# [Task goal]
Lines that contain "resolution": how many are there in the listing below? Answer with a number and nothing more.

--------

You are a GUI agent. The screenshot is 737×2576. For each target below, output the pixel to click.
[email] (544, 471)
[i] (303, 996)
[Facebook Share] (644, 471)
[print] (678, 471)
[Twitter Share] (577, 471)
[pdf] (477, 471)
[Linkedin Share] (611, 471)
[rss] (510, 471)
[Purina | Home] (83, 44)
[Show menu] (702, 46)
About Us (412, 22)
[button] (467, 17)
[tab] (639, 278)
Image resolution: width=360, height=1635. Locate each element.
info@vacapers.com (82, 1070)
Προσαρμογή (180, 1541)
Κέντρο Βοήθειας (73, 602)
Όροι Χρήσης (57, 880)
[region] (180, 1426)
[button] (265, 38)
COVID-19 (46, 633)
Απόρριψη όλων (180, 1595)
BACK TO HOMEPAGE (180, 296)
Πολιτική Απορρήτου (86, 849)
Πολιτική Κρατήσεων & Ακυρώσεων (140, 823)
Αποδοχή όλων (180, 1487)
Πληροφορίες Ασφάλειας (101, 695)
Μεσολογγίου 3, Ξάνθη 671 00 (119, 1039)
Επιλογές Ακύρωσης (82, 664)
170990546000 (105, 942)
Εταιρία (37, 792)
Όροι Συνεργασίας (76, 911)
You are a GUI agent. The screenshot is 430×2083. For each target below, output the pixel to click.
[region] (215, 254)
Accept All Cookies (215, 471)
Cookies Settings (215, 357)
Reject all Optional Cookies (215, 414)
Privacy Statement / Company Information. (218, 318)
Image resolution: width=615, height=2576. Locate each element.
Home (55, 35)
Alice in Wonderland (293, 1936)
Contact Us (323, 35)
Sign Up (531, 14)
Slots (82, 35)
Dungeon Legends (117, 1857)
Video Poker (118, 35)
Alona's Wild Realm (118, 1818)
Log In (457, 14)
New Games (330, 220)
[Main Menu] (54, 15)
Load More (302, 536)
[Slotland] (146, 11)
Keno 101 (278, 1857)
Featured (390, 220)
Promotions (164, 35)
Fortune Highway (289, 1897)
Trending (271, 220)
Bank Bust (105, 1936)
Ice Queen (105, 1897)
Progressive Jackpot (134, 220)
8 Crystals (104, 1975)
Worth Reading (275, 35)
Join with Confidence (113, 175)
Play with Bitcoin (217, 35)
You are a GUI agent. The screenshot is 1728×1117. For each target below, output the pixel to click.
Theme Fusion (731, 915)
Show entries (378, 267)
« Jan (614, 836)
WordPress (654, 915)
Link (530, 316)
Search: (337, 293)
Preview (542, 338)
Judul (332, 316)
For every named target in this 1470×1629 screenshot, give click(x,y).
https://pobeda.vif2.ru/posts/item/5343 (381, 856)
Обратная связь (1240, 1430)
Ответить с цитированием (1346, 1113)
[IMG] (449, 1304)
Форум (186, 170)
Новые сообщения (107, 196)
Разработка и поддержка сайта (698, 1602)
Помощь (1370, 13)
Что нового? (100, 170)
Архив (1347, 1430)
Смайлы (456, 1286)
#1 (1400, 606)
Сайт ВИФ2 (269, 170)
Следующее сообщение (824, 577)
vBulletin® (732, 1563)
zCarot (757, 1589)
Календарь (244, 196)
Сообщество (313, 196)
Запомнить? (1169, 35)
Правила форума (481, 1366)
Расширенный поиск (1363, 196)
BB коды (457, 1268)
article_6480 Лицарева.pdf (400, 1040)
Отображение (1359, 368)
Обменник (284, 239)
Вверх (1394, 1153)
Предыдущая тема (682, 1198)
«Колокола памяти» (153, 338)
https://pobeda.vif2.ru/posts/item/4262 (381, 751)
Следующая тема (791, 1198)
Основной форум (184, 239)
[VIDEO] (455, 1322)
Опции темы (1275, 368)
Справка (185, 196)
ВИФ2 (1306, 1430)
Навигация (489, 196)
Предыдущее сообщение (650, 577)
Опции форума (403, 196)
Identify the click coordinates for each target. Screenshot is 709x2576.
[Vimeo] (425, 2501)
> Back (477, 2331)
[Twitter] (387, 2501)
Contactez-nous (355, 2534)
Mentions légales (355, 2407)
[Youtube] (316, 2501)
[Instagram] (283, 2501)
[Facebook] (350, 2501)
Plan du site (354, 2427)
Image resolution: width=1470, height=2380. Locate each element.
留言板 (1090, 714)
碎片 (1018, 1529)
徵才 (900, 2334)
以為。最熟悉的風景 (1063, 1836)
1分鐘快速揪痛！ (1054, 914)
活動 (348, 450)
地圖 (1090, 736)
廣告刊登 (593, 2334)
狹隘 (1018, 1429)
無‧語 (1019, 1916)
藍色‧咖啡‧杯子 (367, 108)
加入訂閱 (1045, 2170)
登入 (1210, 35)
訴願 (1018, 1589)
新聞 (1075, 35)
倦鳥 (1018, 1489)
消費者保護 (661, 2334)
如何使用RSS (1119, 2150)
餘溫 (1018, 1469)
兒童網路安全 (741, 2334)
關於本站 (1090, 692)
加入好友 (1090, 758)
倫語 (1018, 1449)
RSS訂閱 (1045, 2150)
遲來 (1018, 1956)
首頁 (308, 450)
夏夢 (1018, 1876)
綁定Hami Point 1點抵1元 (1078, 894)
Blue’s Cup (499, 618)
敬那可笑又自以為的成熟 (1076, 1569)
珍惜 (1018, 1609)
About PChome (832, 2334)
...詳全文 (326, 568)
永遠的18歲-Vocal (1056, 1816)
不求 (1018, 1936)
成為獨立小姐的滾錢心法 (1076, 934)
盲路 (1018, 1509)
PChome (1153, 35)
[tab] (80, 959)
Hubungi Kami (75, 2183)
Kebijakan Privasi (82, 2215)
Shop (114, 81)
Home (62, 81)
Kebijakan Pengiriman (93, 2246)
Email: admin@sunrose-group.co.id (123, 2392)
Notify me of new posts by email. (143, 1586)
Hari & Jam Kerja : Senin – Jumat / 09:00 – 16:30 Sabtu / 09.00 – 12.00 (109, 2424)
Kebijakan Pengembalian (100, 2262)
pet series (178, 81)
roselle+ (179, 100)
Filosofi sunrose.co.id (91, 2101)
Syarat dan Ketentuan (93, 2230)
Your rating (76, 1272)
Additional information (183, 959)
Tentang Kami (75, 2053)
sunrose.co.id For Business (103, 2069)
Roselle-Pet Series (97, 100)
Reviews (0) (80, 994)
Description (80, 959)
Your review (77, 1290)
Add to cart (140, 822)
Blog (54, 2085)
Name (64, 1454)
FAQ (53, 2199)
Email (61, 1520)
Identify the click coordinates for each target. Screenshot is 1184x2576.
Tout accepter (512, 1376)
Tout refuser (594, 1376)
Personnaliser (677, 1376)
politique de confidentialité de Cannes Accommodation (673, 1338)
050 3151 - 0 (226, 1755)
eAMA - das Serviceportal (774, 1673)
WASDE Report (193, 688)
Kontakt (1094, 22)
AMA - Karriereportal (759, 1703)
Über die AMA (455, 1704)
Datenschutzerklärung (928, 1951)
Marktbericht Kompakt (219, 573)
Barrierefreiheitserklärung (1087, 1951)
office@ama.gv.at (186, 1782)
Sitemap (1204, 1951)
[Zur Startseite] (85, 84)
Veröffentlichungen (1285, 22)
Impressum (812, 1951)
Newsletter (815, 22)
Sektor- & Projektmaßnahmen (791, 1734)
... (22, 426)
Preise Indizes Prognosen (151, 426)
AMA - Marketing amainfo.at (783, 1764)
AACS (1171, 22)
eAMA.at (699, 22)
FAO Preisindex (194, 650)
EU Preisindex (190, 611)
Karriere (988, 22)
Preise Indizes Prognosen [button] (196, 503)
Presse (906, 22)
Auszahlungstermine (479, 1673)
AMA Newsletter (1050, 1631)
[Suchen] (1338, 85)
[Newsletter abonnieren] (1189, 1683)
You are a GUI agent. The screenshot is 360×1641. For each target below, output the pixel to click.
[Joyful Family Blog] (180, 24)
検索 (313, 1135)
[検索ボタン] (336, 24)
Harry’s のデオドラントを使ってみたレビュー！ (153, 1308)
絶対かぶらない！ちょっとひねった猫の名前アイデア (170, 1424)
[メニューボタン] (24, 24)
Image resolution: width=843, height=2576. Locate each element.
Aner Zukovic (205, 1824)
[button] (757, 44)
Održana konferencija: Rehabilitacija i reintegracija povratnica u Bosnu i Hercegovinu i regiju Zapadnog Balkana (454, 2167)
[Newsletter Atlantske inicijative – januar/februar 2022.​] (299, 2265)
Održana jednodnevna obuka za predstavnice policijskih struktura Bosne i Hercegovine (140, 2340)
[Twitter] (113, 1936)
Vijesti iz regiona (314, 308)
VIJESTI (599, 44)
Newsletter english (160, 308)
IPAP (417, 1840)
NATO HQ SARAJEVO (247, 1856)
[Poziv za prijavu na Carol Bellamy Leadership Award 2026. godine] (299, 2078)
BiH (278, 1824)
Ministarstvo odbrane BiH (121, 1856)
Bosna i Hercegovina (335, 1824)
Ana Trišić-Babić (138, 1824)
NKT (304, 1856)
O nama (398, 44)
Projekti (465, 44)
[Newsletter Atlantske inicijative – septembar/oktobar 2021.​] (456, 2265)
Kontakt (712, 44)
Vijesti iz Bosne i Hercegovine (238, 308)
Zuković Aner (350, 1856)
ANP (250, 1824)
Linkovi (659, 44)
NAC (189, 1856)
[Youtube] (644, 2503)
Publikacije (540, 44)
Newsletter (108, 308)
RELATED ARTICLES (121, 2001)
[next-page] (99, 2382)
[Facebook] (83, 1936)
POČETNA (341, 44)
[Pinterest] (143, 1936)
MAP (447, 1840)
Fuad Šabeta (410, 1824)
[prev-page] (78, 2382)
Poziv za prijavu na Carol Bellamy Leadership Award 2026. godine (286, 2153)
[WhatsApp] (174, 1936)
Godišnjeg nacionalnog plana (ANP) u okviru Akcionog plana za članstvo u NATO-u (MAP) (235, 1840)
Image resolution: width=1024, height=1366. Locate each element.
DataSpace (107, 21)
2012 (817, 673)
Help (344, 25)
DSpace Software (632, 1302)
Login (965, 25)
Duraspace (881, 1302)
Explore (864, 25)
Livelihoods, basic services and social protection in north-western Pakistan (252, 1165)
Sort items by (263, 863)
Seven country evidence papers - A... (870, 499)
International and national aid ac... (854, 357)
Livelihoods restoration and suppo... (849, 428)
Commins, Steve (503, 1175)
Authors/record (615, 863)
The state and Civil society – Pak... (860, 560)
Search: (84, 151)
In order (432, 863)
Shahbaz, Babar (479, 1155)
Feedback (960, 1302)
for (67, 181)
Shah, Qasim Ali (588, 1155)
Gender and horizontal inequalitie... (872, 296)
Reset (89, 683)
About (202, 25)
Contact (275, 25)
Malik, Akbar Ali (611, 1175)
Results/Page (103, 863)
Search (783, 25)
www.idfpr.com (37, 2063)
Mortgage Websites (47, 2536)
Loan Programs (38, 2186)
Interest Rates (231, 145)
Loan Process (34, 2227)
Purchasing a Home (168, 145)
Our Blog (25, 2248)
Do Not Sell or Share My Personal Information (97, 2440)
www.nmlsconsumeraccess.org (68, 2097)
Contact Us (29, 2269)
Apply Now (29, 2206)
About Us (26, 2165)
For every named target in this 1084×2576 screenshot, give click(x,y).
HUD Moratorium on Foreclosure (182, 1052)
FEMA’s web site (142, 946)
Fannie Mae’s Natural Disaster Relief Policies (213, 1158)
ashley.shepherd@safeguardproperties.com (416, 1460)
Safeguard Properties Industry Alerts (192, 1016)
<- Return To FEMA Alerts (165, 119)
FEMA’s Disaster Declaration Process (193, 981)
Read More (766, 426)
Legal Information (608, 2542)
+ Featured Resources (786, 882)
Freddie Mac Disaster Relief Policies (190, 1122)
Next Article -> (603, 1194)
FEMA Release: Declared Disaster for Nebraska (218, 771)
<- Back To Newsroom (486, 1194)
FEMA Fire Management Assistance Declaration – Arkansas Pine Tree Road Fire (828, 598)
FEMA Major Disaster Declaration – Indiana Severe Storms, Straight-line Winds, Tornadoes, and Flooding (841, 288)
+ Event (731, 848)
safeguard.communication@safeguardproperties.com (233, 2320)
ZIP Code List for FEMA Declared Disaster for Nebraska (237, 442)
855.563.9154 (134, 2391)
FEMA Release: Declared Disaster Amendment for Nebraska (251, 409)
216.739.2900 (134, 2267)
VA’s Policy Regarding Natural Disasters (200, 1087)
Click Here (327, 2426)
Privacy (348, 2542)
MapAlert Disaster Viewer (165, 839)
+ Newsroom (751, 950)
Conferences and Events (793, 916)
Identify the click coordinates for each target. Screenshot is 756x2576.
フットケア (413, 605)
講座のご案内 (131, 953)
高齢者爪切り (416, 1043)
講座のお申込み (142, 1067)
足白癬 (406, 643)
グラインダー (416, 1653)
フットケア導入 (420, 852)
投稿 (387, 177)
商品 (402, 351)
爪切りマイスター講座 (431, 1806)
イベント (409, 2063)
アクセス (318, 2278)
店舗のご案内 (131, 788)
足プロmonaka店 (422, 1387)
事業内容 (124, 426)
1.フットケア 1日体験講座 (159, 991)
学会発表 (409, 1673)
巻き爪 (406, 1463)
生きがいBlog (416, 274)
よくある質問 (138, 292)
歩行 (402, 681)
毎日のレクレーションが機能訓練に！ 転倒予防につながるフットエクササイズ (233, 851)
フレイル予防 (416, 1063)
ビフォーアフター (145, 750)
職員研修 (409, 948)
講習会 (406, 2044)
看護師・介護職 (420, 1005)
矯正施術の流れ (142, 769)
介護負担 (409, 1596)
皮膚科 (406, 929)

--------

# [Response to the exercise]
5